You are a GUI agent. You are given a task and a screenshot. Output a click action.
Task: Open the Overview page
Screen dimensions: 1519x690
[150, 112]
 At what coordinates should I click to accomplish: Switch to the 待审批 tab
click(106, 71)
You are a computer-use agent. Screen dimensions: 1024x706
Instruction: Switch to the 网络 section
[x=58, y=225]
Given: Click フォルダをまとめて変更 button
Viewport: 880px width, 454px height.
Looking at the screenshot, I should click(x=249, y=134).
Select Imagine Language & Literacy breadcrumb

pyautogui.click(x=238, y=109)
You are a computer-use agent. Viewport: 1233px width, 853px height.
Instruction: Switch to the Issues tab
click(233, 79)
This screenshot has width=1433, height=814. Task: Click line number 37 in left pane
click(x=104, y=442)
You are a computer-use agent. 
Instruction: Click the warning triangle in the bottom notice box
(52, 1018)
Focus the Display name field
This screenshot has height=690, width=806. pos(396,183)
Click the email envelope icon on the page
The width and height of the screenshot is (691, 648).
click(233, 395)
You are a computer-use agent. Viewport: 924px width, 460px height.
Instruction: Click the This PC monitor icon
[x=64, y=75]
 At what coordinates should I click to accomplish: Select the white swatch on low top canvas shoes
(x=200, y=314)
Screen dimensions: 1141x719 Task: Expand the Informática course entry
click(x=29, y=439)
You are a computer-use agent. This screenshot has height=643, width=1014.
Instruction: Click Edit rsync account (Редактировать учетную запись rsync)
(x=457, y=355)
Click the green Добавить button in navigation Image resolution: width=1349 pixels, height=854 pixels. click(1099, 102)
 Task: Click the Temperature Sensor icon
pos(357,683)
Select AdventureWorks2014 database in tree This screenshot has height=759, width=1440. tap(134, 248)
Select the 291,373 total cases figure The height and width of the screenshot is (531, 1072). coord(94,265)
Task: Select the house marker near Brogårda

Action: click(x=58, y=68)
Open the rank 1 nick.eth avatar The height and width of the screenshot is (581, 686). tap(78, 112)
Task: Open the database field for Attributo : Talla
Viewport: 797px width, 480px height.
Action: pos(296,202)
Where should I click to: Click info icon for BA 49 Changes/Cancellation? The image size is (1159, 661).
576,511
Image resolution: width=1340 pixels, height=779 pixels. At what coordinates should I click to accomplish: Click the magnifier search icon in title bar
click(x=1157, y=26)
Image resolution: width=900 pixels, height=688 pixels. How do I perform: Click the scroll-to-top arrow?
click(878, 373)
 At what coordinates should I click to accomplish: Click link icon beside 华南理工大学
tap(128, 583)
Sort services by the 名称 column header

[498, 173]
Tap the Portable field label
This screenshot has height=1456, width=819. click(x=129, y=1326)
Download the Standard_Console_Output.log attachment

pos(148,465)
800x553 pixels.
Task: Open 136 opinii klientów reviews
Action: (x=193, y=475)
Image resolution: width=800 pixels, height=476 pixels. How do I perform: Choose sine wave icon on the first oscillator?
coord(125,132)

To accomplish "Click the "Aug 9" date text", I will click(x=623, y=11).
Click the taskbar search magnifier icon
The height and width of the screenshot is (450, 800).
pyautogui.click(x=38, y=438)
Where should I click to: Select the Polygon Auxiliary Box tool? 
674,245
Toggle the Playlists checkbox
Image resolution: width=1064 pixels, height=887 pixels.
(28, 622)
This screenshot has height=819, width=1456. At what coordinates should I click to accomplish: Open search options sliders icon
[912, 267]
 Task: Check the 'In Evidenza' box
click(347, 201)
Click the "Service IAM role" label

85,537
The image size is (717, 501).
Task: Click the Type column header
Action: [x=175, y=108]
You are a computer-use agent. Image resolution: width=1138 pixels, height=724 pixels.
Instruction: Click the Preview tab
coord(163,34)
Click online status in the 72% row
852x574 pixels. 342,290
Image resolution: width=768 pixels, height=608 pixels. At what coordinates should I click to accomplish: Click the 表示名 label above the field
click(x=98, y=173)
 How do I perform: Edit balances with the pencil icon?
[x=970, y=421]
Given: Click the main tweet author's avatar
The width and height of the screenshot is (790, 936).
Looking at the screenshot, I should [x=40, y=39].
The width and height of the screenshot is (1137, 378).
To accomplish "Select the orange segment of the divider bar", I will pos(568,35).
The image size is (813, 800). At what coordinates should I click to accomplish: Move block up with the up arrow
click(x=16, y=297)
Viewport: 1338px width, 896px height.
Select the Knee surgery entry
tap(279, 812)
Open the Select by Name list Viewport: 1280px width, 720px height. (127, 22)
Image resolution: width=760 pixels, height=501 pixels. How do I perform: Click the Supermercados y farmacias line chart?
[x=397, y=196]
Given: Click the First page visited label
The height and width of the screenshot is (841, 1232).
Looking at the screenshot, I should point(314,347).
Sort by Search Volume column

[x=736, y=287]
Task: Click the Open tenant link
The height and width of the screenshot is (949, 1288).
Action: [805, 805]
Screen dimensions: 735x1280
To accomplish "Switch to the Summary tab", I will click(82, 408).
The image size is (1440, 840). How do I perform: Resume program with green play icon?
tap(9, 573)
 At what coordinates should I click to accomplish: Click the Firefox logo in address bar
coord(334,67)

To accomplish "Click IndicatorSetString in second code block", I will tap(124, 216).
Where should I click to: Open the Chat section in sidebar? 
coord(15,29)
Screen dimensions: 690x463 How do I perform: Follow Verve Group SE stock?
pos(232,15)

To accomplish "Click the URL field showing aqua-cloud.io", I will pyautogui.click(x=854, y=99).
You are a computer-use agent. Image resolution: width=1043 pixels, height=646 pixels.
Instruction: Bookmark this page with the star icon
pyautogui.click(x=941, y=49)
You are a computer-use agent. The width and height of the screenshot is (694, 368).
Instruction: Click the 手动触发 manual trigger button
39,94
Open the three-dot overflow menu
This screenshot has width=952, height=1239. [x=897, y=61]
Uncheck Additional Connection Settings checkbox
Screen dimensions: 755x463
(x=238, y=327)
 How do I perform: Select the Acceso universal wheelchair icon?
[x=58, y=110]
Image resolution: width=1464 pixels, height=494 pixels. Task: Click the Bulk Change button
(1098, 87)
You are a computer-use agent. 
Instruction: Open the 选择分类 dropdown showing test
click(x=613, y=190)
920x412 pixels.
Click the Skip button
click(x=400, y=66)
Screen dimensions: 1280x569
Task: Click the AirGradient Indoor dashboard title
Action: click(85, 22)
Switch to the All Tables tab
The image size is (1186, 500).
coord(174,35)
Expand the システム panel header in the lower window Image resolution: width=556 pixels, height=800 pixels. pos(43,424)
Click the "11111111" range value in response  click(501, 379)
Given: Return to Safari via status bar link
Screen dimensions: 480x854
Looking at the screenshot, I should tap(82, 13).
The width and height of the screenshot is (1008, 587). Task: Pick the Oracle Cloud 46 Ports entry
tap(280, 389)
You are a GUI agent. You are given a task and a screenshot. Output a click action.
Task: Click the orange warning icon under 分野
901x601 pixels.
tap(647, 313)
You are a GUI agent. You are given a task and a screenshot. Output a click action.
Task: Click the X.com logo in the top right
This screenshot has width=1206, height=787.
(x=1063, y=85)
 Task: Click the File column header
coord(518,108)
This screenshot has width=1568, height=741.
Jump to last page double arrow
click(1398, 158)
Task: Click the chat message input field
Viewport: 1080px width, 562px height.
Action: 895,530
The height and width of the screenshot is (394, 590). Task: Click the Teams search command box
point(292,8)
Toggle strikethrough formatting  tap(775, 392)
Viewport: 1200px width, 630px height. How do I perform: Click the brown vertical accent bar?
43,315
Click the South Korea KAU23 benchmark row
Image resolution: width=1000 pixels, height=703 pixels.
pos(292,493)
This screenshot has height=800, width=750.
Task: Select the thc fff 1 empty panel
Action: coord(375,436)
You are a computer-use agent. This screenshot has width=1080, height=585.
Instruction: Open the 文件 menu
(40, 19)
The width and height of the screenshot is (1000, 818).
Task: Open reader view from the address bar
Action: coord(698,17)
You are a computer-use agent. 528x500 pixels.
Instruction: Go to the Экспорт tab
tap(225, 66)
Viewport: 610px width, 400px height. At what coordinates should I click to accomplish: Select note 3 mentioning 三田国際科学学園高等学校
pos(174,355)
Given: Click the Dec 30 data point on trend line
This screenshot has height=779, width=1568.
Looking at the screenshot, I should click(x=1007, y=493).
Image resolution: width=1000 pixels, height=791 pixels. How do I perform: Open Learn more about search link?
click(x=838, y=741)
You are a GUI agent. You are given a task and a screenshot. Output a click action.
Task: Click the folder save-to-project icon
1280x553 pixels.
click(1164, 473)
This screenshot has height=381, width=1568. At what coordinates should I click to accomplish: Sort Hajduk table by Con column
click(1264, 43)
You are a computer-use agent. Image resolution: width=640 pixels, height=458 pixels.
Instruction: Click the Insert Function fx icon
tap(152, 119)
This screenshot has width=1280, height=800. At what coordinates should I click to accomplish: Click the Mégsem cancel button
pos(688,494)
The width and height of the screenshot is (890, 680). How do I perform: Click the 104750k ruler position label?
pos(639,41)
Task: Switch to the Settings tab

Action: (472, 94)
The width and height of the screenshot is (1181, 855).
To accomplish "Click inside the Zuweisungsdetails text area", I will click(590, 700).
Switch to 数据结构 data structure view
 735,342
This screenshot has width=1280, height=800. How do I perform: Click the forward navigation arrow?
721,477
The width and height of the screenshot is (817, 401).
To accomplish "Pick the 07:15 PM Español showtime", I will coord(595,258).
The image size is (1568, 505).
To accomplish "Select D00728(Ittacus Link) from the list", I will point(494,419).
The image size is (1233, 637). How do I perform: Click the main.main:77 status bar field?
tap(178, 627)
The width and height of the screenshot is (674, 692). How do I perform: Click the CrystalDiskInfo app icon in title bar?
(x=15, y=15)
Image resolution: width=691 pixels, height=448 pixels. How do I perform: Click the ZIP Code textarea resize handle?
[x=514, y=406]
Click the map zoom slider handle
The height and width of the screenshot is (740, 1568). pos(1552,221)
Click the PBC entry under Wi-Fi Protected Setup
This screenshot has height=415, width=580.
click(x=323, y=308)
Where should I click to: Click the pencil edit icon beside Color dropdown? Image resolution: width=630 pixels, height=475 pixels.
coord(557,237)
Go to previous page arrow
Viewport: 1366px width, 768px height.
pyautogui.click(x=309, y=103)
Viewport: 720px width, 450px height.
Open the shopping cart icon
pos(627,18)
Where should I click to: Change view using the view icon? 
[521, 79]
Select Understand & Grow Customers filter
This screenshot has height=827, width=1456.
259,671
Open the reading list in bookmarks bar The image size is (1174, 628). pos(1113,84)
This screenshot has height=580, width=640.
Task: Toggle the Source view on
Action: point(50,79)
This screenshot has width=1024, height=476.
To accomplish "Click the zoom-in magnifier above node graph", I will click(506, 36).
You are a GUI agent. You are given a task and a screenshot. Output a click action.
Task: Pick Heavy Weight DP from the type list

ASSIGNMENT:
Copy every line of the data above in which the string "computer" appears.

EXERCISE RESPONSE:
You are a computer-use agent. Screen dimensions: 1024x706
You are a computer-use agent. Viewport: 1233px width, 853px height.
You are a computer-use agent. 
You are a computer-use agent. Viewport: 924px width, 460px height.
You are a computer-use agent. This screenshot has height=643, width=1014.
You are a computer-use agent. Image resolution: width=1138 pixels, height=724 pixels.
You are a computer-use agent. Image resolution: width=1043 pixels, height=646 pixels.
You are a computer-use agent. The width and height of the screenshot is (694, 368).
You are a computer-use agent. 
You are a computer-use agent. This screenshot has width=1080, height=585.
You are a computer-use agent. 528x500 pixels.
You are a computer-use agent. Image resolution: width=640 pixels, height=458 pixels.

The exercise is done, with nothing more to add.